# [PROBLEM TO SOLVE]
Line by line, copy the material that follows without leaving anything out.

# [DATA SECTION]
*** Block opens ***

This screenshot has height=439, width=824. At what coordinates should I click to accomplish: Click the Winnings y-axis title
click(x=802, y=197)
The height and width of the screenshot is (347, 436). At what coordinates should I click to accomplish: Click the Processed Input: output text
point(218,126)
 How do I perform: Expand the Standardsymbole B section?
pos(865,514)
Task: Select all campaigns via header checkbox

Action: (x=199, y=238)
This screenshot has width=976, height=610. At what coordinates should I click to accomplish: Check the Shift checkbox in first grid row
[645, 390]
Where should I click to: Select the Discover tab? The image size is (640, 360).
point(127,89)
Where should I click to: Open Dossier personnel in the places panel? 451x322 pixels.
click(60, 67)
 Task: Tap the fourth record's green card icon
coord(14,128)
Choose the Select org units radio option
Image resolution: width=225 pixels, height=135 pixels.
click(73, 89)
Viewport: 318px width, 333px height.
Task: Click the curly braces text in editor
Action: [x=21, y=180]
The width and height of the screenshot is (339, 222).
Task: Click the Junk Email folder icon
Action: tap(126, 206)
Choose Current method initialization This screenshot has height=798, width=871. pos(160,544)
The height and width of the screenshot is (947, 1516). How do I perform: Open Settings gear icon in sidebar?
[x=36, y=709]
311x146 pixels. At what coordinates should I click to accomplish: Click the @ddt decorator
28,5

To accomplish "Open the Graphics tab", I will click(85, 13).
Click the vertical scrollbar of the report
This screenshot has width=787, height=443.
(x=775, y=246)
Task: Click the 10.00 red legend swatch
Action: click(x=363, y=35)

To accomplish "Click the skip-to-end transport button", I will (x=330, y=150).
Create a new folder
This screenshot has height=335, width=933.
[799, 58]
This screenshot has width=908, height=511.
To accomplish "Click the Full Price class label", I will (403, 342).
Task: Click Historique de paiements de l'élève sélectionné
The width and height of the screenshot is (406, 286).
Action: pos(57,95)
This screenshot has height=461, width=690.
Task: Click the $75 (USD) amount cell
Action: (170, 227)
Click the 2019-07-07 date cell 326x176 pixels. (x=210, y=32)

*** Block closes ***

# [TASK RESULT]
This screenshot has height=439, width=824. At what coordinates should I click to accomplish: Click the Winnings y-axis title
click(x=802, y=197)
The height and width of the screenshot is (347, 436). At what coordinates should I click to accomplish: Click the Processed Input: output text
point(218,126)
 How do I perform: Expand the Standardsymbole B section?
pos(865,514)
Task: Select all campaigns via header checkbox

Action: (x=199, y=238)
This screenshot has width=976, height=610. At what coordinates should I click to accomplish: Check the Shift checkbox in first grid row
[645, 390]
Where should I click to: Select the Discover tab? The image size is (640, 360).
point(127,89)
Where should I click to: Open Dossier personnel in the places panel? 451x322 pixels.
click(60, 67)
 Task: Tap the fourth record's green card icon
coord(14,128)
Choose the Select org units radio option
Image resolution: width=225 pixels, height=135 pixels.
click(73, 89)
Viewport: 318px width, 333px height.
Task: Click the curly braces text in editor
Action: [x=21, y=180]
The width and height of the screenshot is (339, 222).
Task: Click the Junk Email folder icon
Action: tap(126, 206)
Choose Current method initialization This screenshot has height=798, width=871. pos(160,544)
The height and width of the screenshot is (947, 1516). How do I perform: Open Settings gear icon in sidebar?
[x=36, y=709]
311x146 pixels. At what coordinates should I click to accomplish: Click the @ddt decorator
28,5

To accomplish "Open the Graphics tab", I will click(85, 13).
Click the vertical scrollbar of the report
This screenshot has width=787, height=443.
(x=775, y=246)
Task: Click the 10.00 red legend swatch
Action: click(x=363, y=35)

To accomplish "Click the skip-to-end transport button", I will (x=330, y=150).
Create a new folder
This screenshot has height=335, width=933.
[799, 58]
This screenshot has width=908, height=511.
To accomplish "Click the Full Price class label", I will (403, 342).
Task: Click Historique de paiements de l'élève sélectionné
The width and height of the screenshot is (406, 286).
Action: pos(57,95)
This screenshot has height=461, width=690.
Task: Click the $75 (USD) amount cell
Action: (170, 227)
Click the 2019-07-07 date cell 326x176 pixels. (x=210, y=32)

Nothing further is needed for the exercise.